> _TASK TO CARRY OUT_: All the entries that follow are to be returned exactly.

(Saved data entries)
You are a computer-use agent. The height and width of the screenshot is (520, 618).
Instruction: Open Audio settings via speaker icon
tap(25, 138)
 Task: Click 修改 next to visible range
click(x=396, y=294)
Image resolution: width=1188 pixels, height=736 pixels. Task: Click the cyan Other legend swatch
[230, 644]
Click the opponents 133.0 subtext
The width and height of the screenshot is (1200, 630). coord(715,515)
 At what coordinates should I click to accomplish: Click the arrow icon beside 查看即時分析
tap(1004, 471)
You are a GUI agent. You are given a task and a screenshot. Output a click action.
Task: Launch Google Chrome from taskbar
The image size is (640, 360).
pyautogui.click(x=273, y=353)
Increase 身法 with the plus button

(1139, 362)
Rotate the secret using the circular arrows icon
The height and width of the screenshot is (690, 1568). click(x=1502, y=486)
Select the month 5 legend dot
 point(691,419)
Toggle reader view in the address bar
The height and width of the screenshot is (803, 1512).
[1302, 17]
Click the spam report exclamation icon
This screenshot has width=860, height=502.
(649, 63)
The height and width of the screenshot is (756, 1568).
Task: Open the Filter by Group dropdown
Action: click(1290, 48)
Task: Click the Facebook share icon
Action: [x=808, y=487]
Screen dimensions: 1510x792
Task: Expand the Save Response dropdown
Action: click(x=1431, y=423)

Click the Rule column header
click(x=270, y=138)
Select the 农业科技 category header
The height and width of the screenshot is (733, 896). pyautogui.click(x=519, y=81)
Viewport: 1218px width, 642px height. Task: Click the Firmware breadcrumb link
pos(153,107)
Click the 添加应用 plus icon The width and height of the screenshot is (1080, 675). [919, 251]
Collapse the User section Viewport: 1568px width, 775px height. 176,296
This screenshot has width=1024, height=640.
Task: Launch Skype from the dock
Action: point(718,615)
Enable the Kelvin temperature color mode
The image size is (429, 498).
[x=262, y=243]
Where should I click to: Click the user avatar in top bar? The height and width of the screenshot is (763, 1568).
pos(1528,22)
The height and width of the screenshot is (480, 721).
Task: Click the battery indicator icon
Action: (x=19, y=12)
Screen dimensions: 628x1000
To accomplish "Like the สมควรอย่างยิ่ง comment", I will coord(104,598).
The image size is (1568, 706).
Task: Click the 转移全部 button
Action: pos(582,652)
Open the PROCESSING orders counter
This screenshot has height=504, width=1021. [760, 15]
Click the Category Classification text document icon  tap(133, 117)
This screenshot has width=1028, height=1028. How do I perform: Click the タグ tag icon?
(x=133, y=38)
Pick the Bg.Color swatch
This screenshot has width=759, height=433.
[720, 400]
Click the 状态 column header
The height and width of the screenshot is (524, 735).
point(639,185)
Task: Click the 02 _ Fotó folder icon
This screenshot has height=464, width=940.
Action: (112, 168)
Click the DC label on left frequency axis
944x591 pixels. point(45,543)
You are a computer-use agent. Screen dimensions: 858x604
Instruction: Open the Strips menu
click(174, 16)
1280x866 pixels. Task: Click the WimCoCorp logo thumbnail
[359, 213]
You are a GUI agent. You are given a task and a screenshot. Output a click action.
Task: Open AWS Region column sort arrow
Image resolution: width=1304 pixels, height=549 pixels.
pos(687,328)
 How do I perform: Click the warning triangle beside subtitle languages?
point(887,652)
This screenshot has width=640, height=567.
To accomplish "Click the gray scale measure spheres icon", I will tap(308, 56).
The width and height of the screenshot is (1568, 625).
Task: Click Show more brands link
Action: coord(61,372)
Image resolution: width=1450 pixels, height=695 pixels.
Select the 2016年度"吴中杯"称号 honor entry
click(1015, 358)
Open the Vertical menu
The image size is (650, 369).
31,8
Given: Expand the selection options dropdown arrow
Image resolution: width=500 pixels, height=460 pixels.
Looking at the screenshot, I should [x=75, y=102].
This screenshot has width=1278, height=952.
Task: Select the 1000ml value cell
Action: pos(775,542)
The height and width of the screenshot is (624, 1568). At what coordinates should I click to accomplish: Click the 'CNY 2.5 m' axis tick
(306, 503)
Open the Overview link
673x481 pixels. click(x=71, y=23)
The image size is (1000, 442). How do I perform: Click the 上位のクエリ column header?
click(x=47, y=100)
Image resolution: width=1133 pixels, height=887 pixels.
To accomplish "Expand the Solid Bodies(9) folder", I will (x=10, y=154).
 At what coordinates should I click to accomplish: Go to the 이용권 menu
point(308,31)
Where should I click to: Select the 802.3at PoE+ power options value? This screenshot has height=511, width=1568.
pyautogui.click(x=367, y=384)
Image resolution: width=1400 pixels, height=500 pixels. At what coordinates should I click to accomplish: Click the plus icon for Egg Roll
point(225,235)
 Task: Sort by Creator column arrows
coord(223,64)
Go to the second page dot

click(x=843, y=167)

> _ANSWER SPACE_:
You are a computer-use agent. The height and width of the screenshot is (520, 618).
Instruction: Open Audio settings via speaker icon
tap(25, 138)
 Task: Click 修改 next to visible range
click(x=396, y=294)
Image resolution: width=1188 pixels, height=736 pixels. Task: Click the cyan Other legend swatch
[230, 644]
Click the opponents 133.0 subtext
The width and height of the screenshot is (1200, 630). coord(715,515)
 At what coordinates should I click to accomplish: Click the arrow icon beside 查看即時分析
tap(1004, 471)
You are a GUI agent. You are given a task and a screenshot. Output a click action.
Task: Launch Google Chrome from taskbar
The image size is (640, 360).
pyautogui.click(x=273, y=353)
Increase 身法 with the plus button

(1139, 362)
Rotate the secret using the circular arrows icon
The height and width of the screenshot is (690, 1568). click(x=1502, y=486)
Select the month 5 legend dot
 point(691,419)
Toggle reader view in the address bar
The height and width of the screenshot is (803, 1512).
[1302, 17]
Click the spam report exclamation icon
This screenshot has width=860, height=502.
(649, 63)
The height and width of the screenshot is (756, 1568).
Task: Open the Filter by Group dropdown
Action: click(1290, 48)
Task: Click the Facebook share icon
Action: [x=808, y=487]
Screen dimensions: 1510x792
Task: Expand the Save Response dropdown
Action: click(x=1431, y=423)

Click the Rule column header
click(x=270, y=138)
Select the 农业科技 category header
The height and width of the screenshot is (733, 896). pyautogui.click(x=519, y=81)
Viewport: 1218px width, 642px height. Task: Click the Firmware breadcrumb link
pos(153,107)
Click the 添加应用 plus icon The width and height of the screenshot is (1080, 675). [919, 251]
Collapse the User section Viewport: 1568px width, 775px height. 176,296
This screenshot has width=1024, height=640.
Task: Launch Skype from the dock
Action: point(718,615)
Enable the Kelvin temperature color mode
The image size is (429, 498).
[x=262, y=243]
Where should I click to: Click the user avatar in top bar? The height and width of the screenshot is (763, 1568).
pos(1528,22)
The height and width of the screenshot is (480, 721).
Task: Click the battery indicator icon
Action: (x=19, y=12)
Screen dimensions: 628x1000
To accomplish "Like the สมควรอย่างยิ่ง comment", I will coord(104,598).
The image size is (1568, 706).
Task: Click the 转移全部 button
Action: pos(582,652)
Open the PROCESSING orders counter
This screenshot has height=504, width=1021. [760, 15]
Click the Category Classification text document icon  tap(133, 117)
This screenshot has width=1028, height=1028. How do I perform: Click the タグ tag icon?
(x=133, y=38)
Pick the Bg.Color swatch
This screenshot has width=759, height=433.
[720, 400]
Click the 状态 column header
The height and width of the screenshot is (524, 735).
point(639,185)
Task: Click the 02 _ Fotó folder icon
This screenshot has height=464, width=940.
Action: (112, 168)
Click the DC label on left frequency axis
944x591 pixels. point(45,543)
You are a computer-use agent. Screen dimensions: 858x604
Instruction: Open the Strips menu
click(174, 16)
1280x866 pixels. Task: Click the WimCoCorp logo thumbnail
[359, 213]
You are a GUI agent. You are given a task and a screenshot. Output a click action.
Task: Open AWS Region column sort arrow
Image resolution: width=1304 pixels, height=549 pixels.
pos(687,328)
 How do I perform: Click the warning triangle beside subtitle languages?
point(887,652)
This screenshot has width=640, height=567.
To accomplish "Click the gray scale measure spheres icon", I will tap(308, 56).
The width and height of the screenshot is (1568, 625).
Task: Click Show more brands link
Action: coord(61,372)
Image resolution: width=1450 pixels, height=695 pixels.
Select the 2016年度"吴中杯"称号 honor entry
click(1015, 358)
Open the Vertical menu
The image size is (650, 369).
31,8
Given: Expand the selection options dropdown arrow
Image resolution: width=500 pixels, height=460 pixels.
Looking at the screenshot, I should [x=75, y=102].
This screenshot has width=1278, height=952.
Task: Select the 1000ml value cell
Action: pos(775,542)
The height and width of the screenshot is (624, 1568). At what coordinates should I click to accomplish: Click the 'CNY 2.5 m' axis tick
(306, 503)
Open the Overview link
673x481 pixels. click(x=71, y=23)
The image size is (1000, 442). How do I perform: Click the 上位のクエリ column header?
click(x=47, y=100)
Image resolution: width=1133 pixels, height=887 pixels.
To accomplish "Expand the Solid Bodies(9) folder", I will (x=10, y=154).
 At what coordinates should I click to accomplish: Go to the 이용권 menu
point(308,31)
Where should I click to: Select the 802.3at PoE+ power options value? This screenshot has height=511, width=1568.
pyautogui.click(x=367, y=384)
Image resolution: width=1400 pixels, height=500 pixels. At what coordinates should I click to accomplish: Click the plus icon for Egg Roll
point(225,235)
 Task: Sort by Creator column arrows
coord(223,64)
Go to the second page dot

click(x=843, y=167)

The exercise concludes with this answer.